» **Challenge**:
Rewrite the part of the frozen pizza discussion that opens with the words containing "Given that it" and closes with "of the mozzarella)", renaming "wrap" as "burrito".

» **Supplied passage**:
You've got a frozen pizza, but no oven or grill. There are two gas rings and a microwave, and the usual kitchen utensils and cookware.

What will you do? (And no, there's no money to cheat and order pizza for delivery =:)

Comments screened, so there's no peeking at anyone's answers just yet. ^_^

[Edit: screening off, all comments revealed!]
Seeing as I'm lazy, I'd just toss the pizza in the microwave. I also don't care too much about pizza quality (I ate over half of one of the horrid pizzas the hotel provided MFM with this year).
"Over half of one".. oh, you make it sound so good! ^_^; What was wrong with them? Just very bland, or soggy base.. ?
I'd just microwave it. I used to do that sort of thing before I was old enough to use the gas stove :)
Given that it doesn't say anywhere what the objective is, I'll just leave the pizza out for a while until it's not frozen anymore, then roll it up and eat it as a wrap.

(I've actually done that in the past; it works quite well, depending on the kind of pizza you're trying it with.)
Oo.. interesting idea. It might not have worked well with the one in question, as it was a thick base, but that does sound like an easy way to a tasty sandwich. (Well, depending how good the pizza was to begin with, of course. Some are more miserly than others with the toppings and the quality of the mozzarella)

» **Dataset excerpt**:
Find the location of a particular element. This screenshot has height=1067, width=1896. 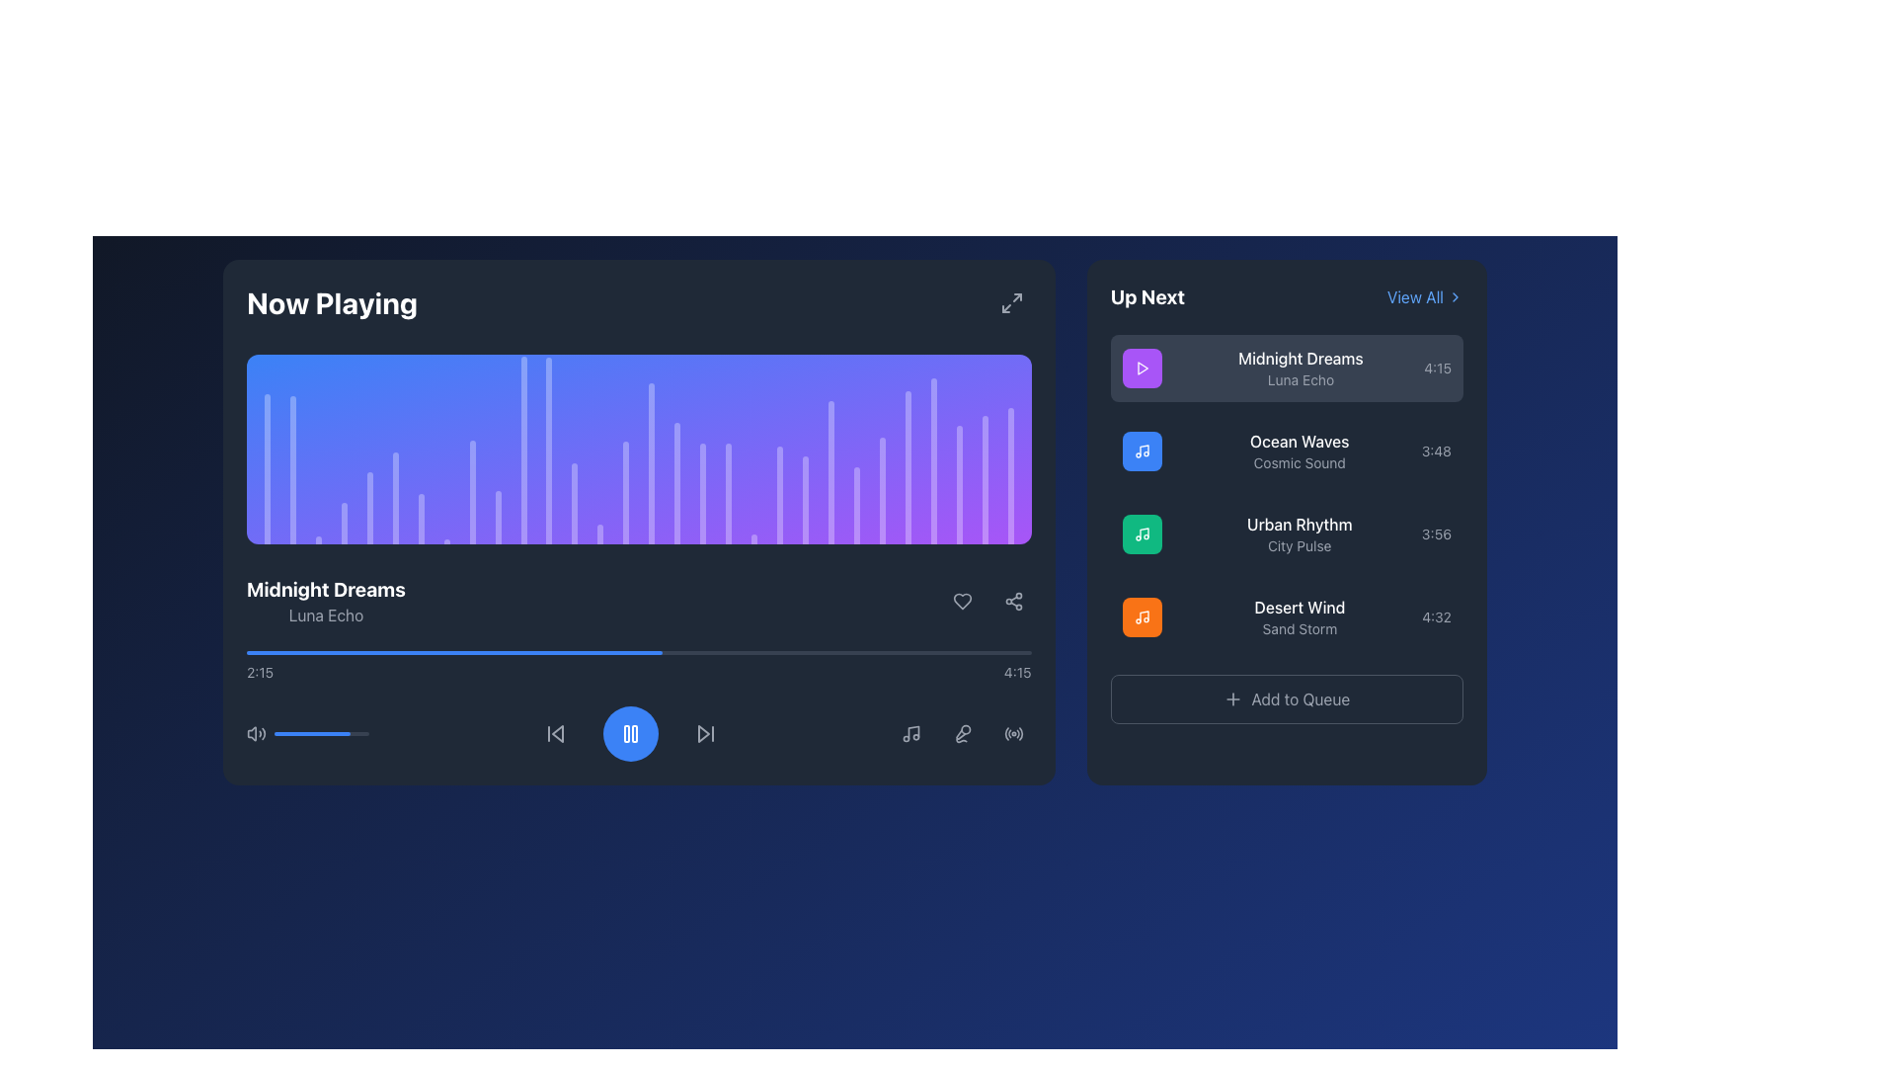

the skip forward button icon located in the bottom section of the media player interface to advance the media playback is located at coordinates (706, 734).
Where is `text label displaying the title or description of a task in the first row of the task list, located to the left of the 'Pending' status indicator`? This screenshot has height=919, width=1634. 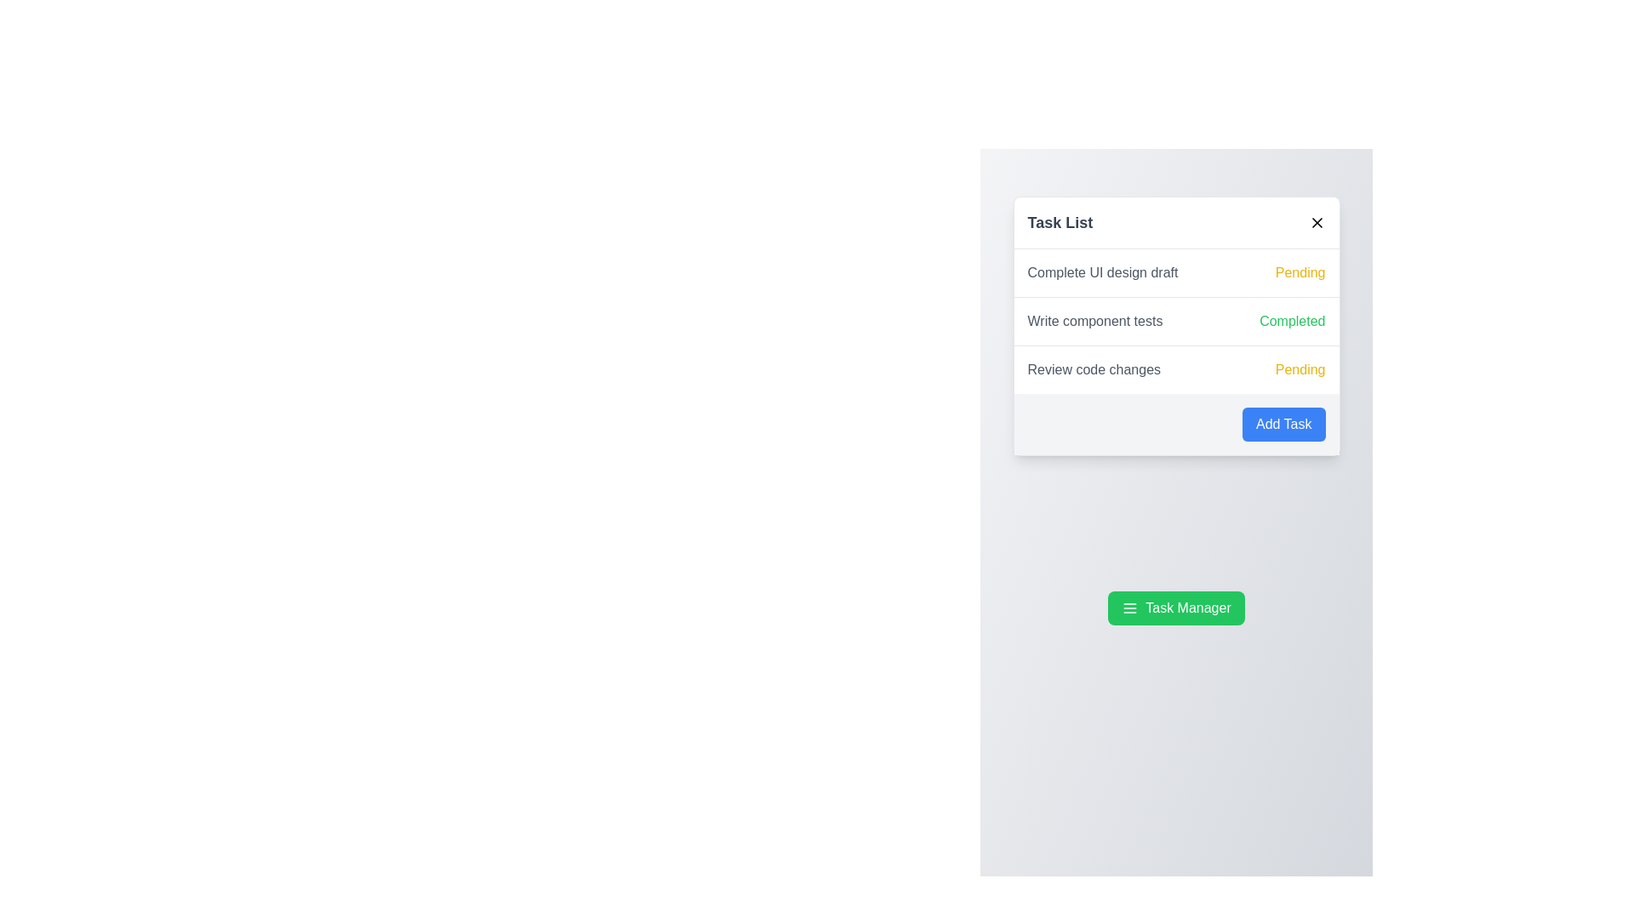
text label displaying the title or description of a task in the first row of the task list, located to the left of the 'Pending' status indicator is located at coordinates (1103, 271).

» **Exercise answer**:
Given that it doesn't say anywhere what the objective is, I'll just leave the pizza out for a while until it's not frozen anymore, then roll it up and eat it as a burrito.

(I've actually done that in the past; it works quite well, depending on the kind of pizza you're trying it with.)
Oo.. interesting idea. It might not have worked well with the one in question, as it was a thick base, but that does sound like an easy way to a tasty sandwich. (Well, depending how good the pizza was to begin with, of course. Some are more miserly than others with the toppings and the quality of the mozzarella)